Teams of psychologists, psychiatrists and volunteer counsellors have gone to the hardest-hit areas, where mental health professionals have been swamped.

"China has been struggling to help thousands of people distressed and traumatised in the unprecedented earthquake that ravaged many parts of Sichuan," the official Xinhua News Agency said last week.

Many volunteers and experts have rushed to quake zones but psychologists are still in great demand.

In the past, there has been a social stigma attached to mental illness in China. Increasingly fast-paced - and stressful - lifestyles stemming from two decades of economic success have forced a greater awareness of the problem.

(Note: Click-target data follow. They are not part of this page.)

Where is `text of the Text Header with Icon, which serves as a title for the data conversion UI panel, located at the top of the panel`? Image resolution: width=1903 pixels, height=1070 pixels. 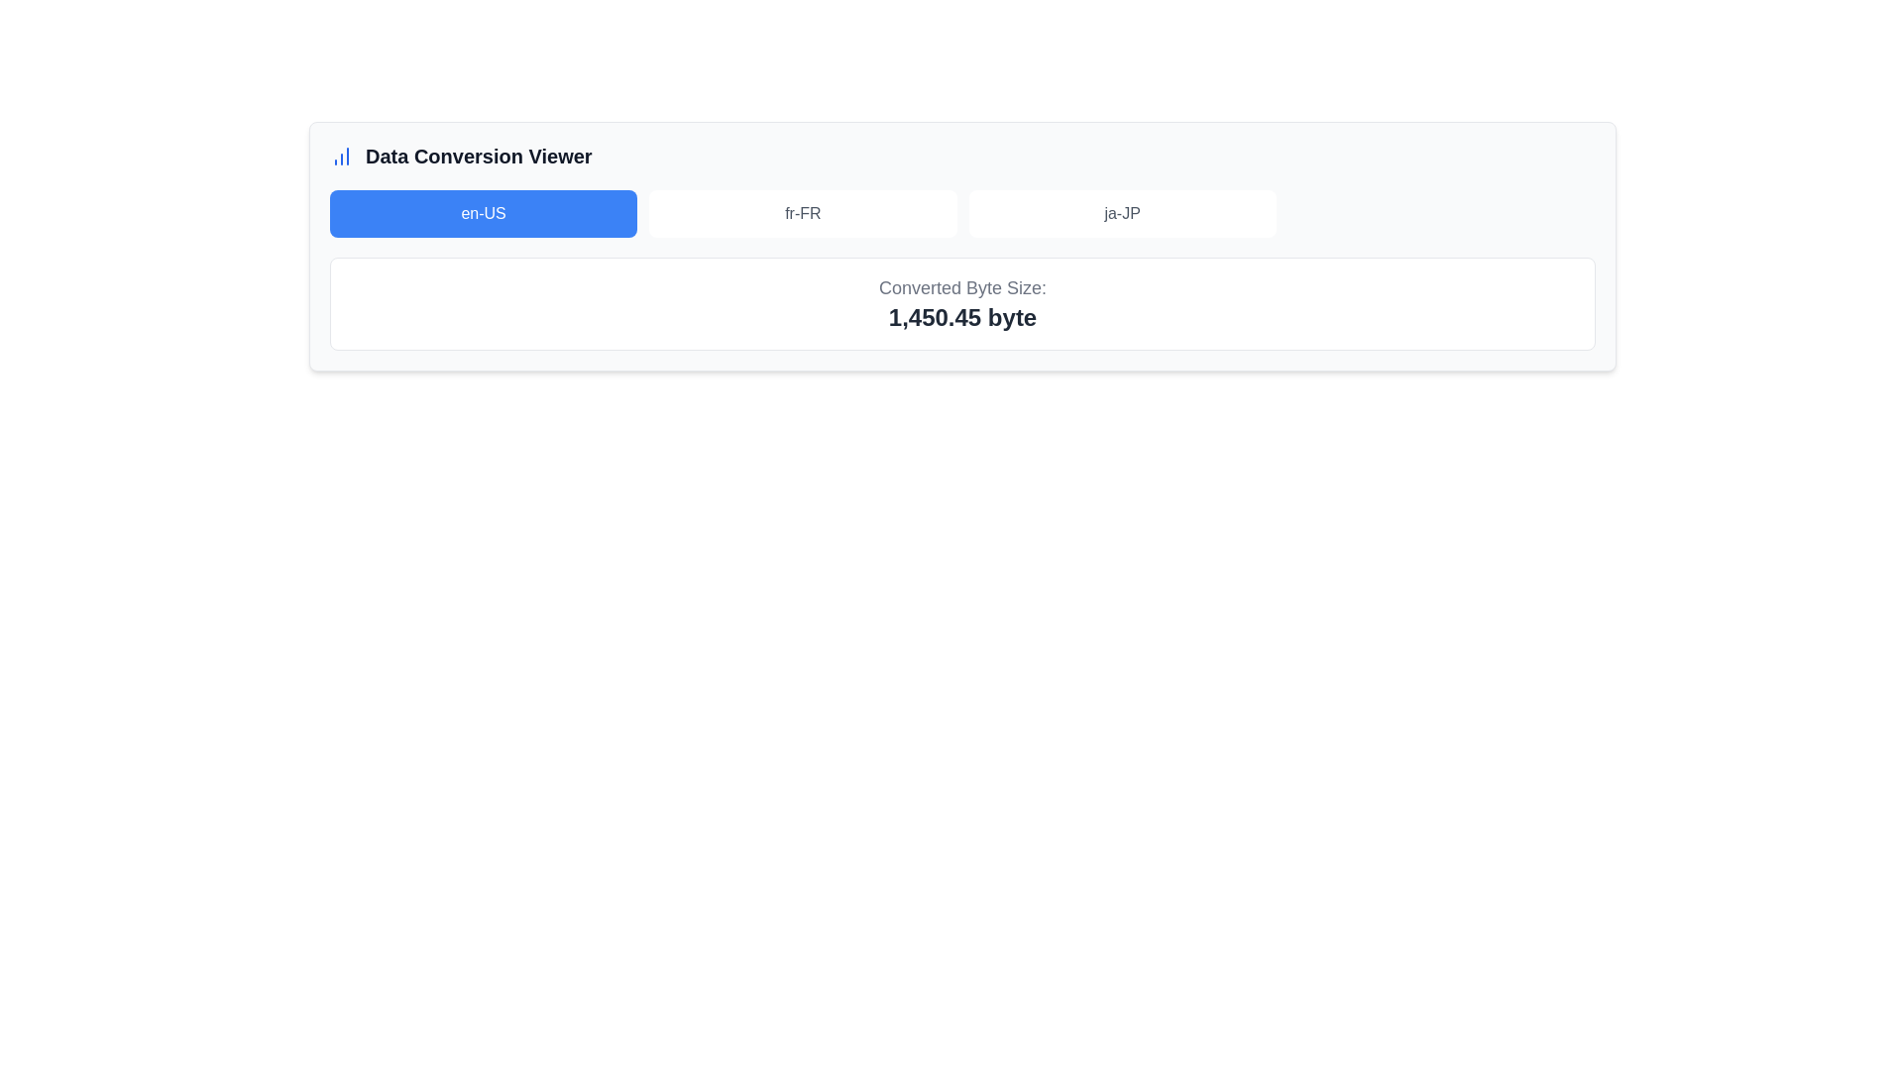
text of the Text Header with Icon, which serves as a title for the data conversion UI panel, located at the top of the panel is located at coordinates (962, 156).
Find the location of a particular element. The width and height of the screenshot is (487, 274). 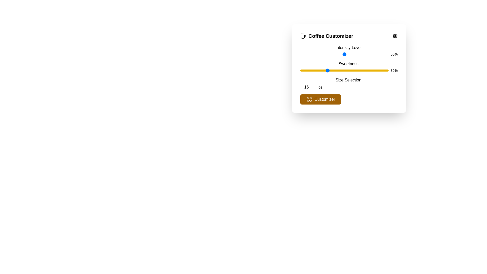

the settings icon to open options is located at coordinates (395, 36).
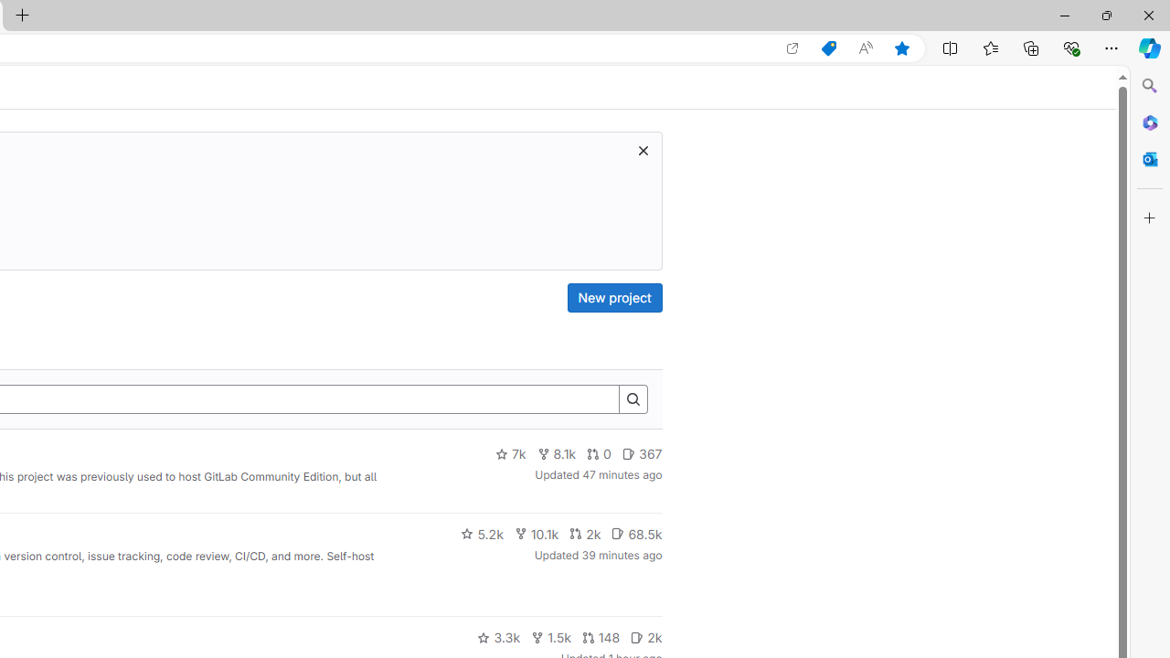 The height and width of the screenshot is (658, 1170). What do you see at coordinates (549, 637) in the screenshot?
I see `'1.5k'` at bounding box center [549, 637].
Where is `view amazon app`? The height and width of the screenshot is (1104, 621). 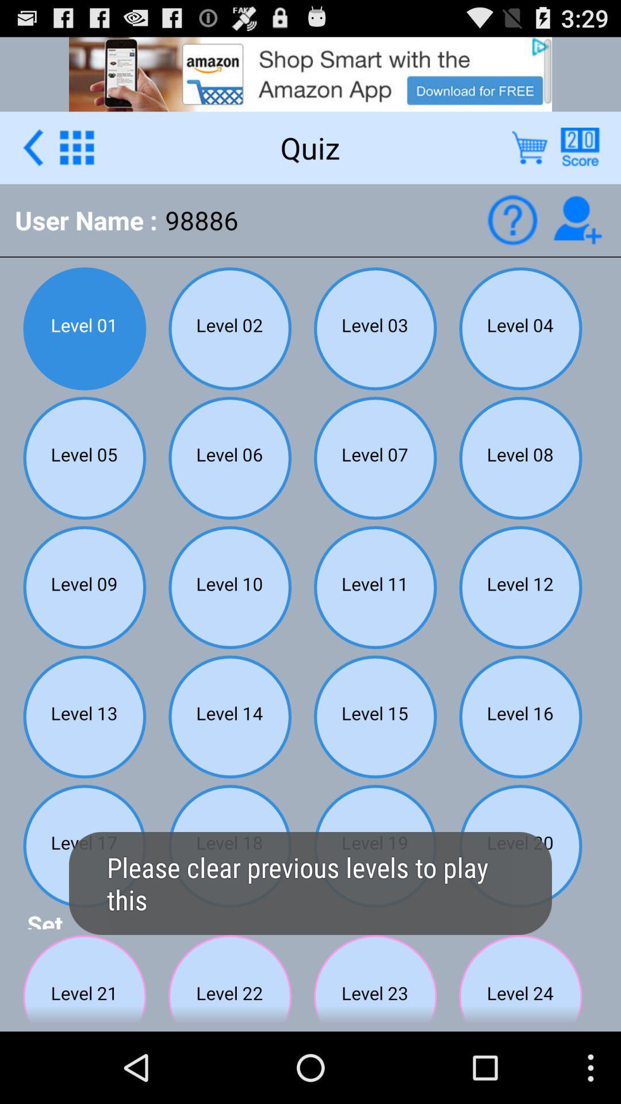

Xinhua reported last year that there were 16 million mental patients in the country but services at the grass roots level were still lacking, and public awareness was minimal.

Health officials have said that by of the end of 2006, there were only 1,124 mental institutions, with 146,000 beds and 19,000 psychiatrists or assistant psychiatrists.

Hospitals left standing by the quake have been overrun with serious injuries.

The government has rushed more than 10,000 doctors or nurses to the area and a dozen field hospitals have been erected, Health Ministry spokesman Sun Jiahai said yesterday in Beijing.
Signs of mental and emotional strain are widespread.

Relatives, weeping inconsolably, fall to the ground in front of plastic-wrapped bodies of sons and daughters killed in a school collapse in Hanwang.